On Thu, Dec 18, 2014 at 2:54 AM, Anders Rundgren <anders.rundgren.net@gmail.com> wrote:

Having worked with Europe's EAC (e-passport biometric data protection PKI),
which works as described below, I would strongly recommend NOT using HTTPS
client-certificate authentication because it doesn't fit a normal installation
with an external security-proxy.

[TF] Strange, I have worked with similar constraints with cloud based services and this model worked just fine.

 

 

 

+1

 

Part of the objective here should be to put the end customer in control by running their own issue point that is a proxy to a CA or another proxy. Binding the authentication to the transport means that the proof of possession can only be verified by the proxy which breaks the model.

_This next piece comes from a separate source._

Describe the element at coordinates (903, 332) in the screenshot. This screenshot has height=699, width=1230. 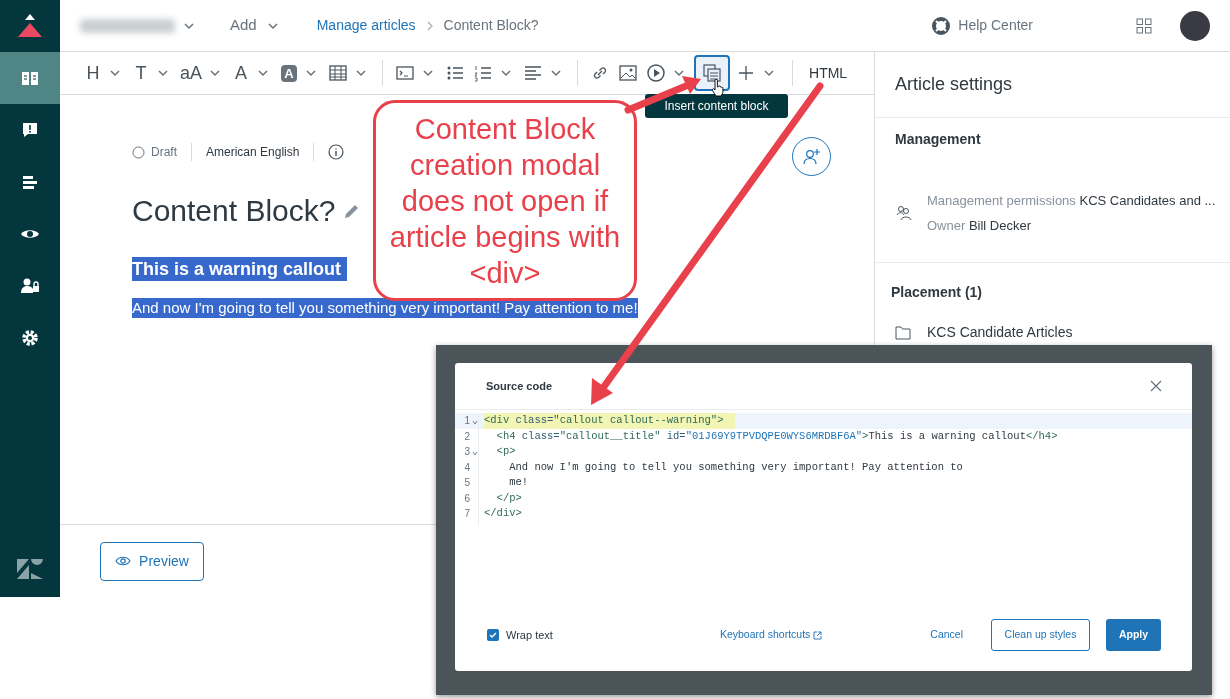
I see `folder-icon` at that location.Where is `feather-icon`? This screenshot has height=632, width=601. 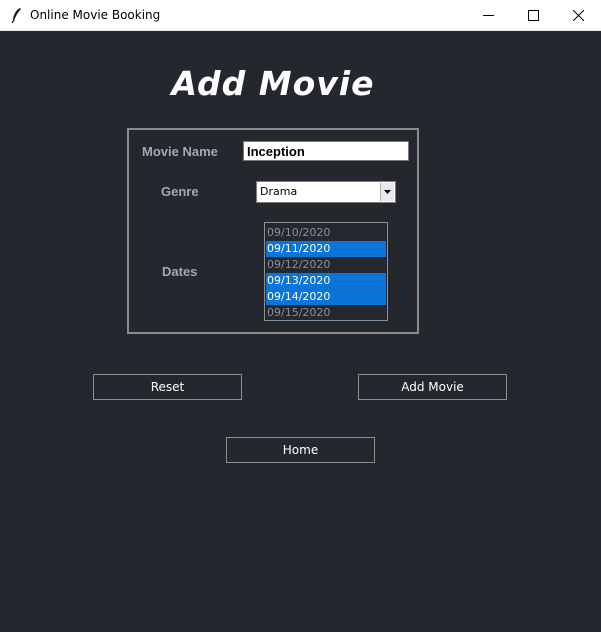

[TF] If you trust the proxy enough to terminal the TLS then you trust it enough to pass a flag to indicate authentication succeeded

Have you considered what value the POP on a pkcs#10 actually delivers? It does not show the subject submitting the request is the same as the one in control of the key pair. It just proves to the CA the key pair is functional. 

 

On top of which, it is really yucky to implement. The less time spent traveling unimplemented, unexplored and un-debugged code paths, the better.

 

 

Minimal TLS stacks for embedded devices don't typically do client auth. See 'minimal'.